O que fazer:
1. No texto sobre a prova pericial no processo penal, qual dispositivo da Constituição Federal assegura o direito ao contraditório substancial e à ampla defesa?
2. Dê seguimento ao texto sobre a prova pericial no processo penal a partir do ponto em que ele termina.

#### Texto fornecido

1 INTRODUÇÃO
Na seara penal, quando a infração deixar vestígios, necessário será a produção de prova técnica ou específica. É o que reza o art. 158 do Código de Processo Penal[1]:
Art. 158. Quando a infração deixar vestígios, será indispensável o exame de corpo de delito, direto ou indireto, não podendo supri-lo a confissão do acusado.
Uma vez efetivada a perícia, incumbe ao magistrado cientificar as partes (defesa e acusação) para que se manifestem a respeito da conclusão exarada no laudo técnico.
Tal medida possibilita, teoricamente, a concretização dos princípios da ampla defesa e contraditório.
2 DESENVOLVIMENTO
Discorrendo sobre o tema, o professor Eugênio Pacelli[2] defende “que todas as provas devem se submeter ao contraditório, devendo também ser produzida diante de um juiz, na fase instrutória”.
Na mesma trilha o professor Gomes Filho[3]:
É imperativa a incidência dos princípios constitucionais do contraditório e do direito de defesa na prova pericial, de modo que a participação dos interessados é essencial também neste tipo de prova, seja através da possibilidade de críticas e pedidos de esclarecimentos em relação aos laudos já apresentados, seja pela formulação de quesitos antes da realização dos exames, bem como, com o advento da Lei 11690/2008, indicar assistente técnico.
Vale frisar que a doutrina[4] distingue contraditório formal e substancial. O primeiro efetiva-se com a simples participação das partes no processo, com a possibilidade de se expressar a respeito dos fatos que lhe são apresentados. O segundo, por sua vez, vai além, exigindo que os argumentos apresentados pelas partes tenham o condão de influenciar a decisão a ser proferida pelo Estado-Juiz.
Sendo assim, compete a magistrado decidir sobre todos e quaisquer fatos que lhe são dirigidos, rebatendo e apontando minuciosamente a ausência ou não de razoabilidade nas informações prestadas pelas partes.
Entretanto, se o magistrado, apesar de intimar as partes a respeito da conclusão exarada no laudo pericial, não tecer quaisquer considerações quanto às impugnações dirigidas contra a perícia, atentará, inegavelmente, contra a garantia preconizada na Constituição Federal, em seu art. 5º, LV, que assegura a todas as pessoas o direito ao contraditório substancial e a ampla defesa.

########
#### Material fornecido

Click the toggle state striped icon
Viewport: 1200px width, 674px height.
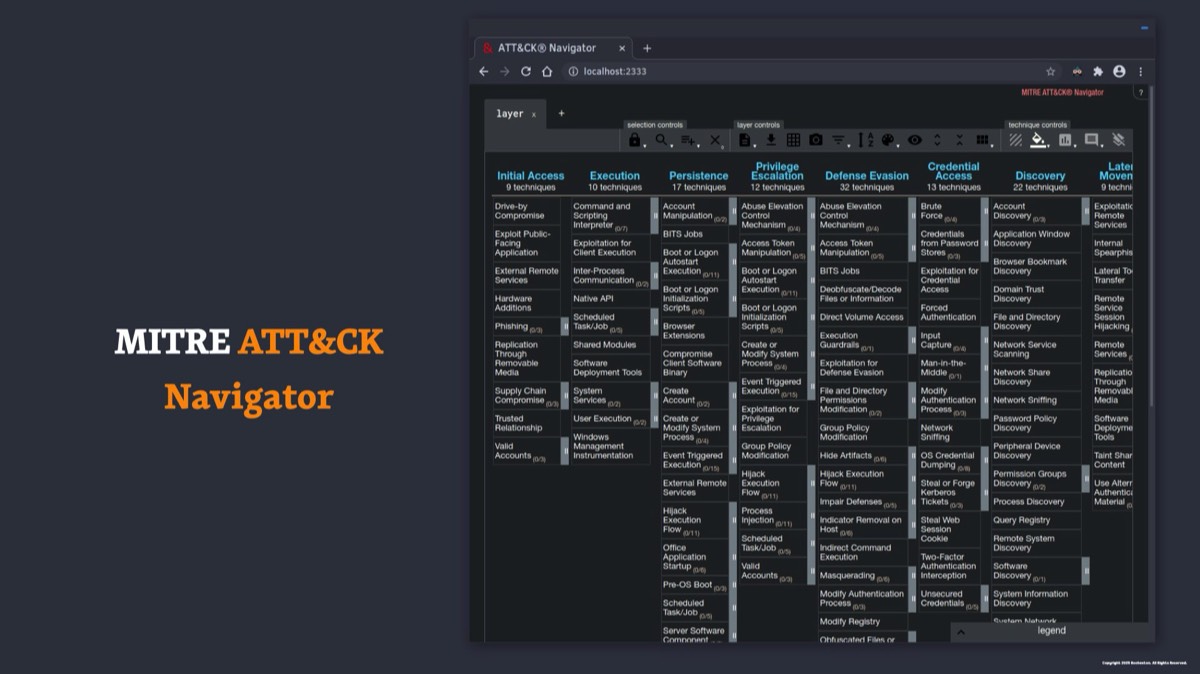[x=1015, y=141]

########

Respostas em ordem:
1. O art. 5º, LV, da Constituição Federal.

2.
Ademais, não basta a mera participação da parte no processo; faz-se necessário a possibilidade dos arrazoados apresentados pelos sujeitos processuais terem o condão de influenciar na decisão a ser prolatada pelo juízo. A respeito do tema eis as lições de Fredie Didier Jr[5]:
A faceta básica, que eu reputo a formal, é a da participação; a garantia de ser ouvido, de participar do processo, de ser comunicado, poder falar no processo; (…) Há o elemento substancial dessa garantia. Há um aspecto, que eu reputo essencial, denominado, de acordo com a doutrina alemã, de “poder de influência”; (…) o contraditório não se implementa, pura e simplesmente, com a ouvida, com a participação; exige-se a participação com a possibilidade, conferida à parte, de influenciar no conteúdo da decisão. Como poderia o magistrado punir alguém, sem que lhe tenha dado a chance de manifestar-se sobre os fundamentos da punição, por exemplo, demonstrando que os fatos em que se baseia o magistrado ou não ocorreram ou não permitem a aplicação da sanção? Seria punir sem ouvir; seria condenar sem dar a chance de defesa. Não é possível a aplicação de qualquer punição processual, sem que se dê oportunidade de o “possível punido” manifestar-se previamente de modo a que se possa, de alguma forma, influenciar no resultado da decisão.
Assim também são os ensinamentos de Carlos Alberto Álvaro de Oliveira[6]:
Dentro dessas coordenadas, o conteúdo mínimo do princípio do contraditório não se esgota na ciência bilateral dos atos do processo e na possibilidade de contraditá-los, mas faz também depender a própria formação dos provimentos judiciais da efetiva participação das partes. Para isso, para que seja atendido esse mínimo, insta a que cada uma das partes conheça as razões e argumentações expendidas pela outra, assim como os motivos e fundamentos que conduziram o órgão judicial a tomar determinada decisão, possibilitando-se sua manifestação a respeito em tempo adequado.
Gozando do mesmo entendimento, citamos, ainda, o jurista Luiz Guilherme Marinoni, que, pontualmente, também defende o direito das partes de influenciarem a decisão a ser exarada pelo magistrado.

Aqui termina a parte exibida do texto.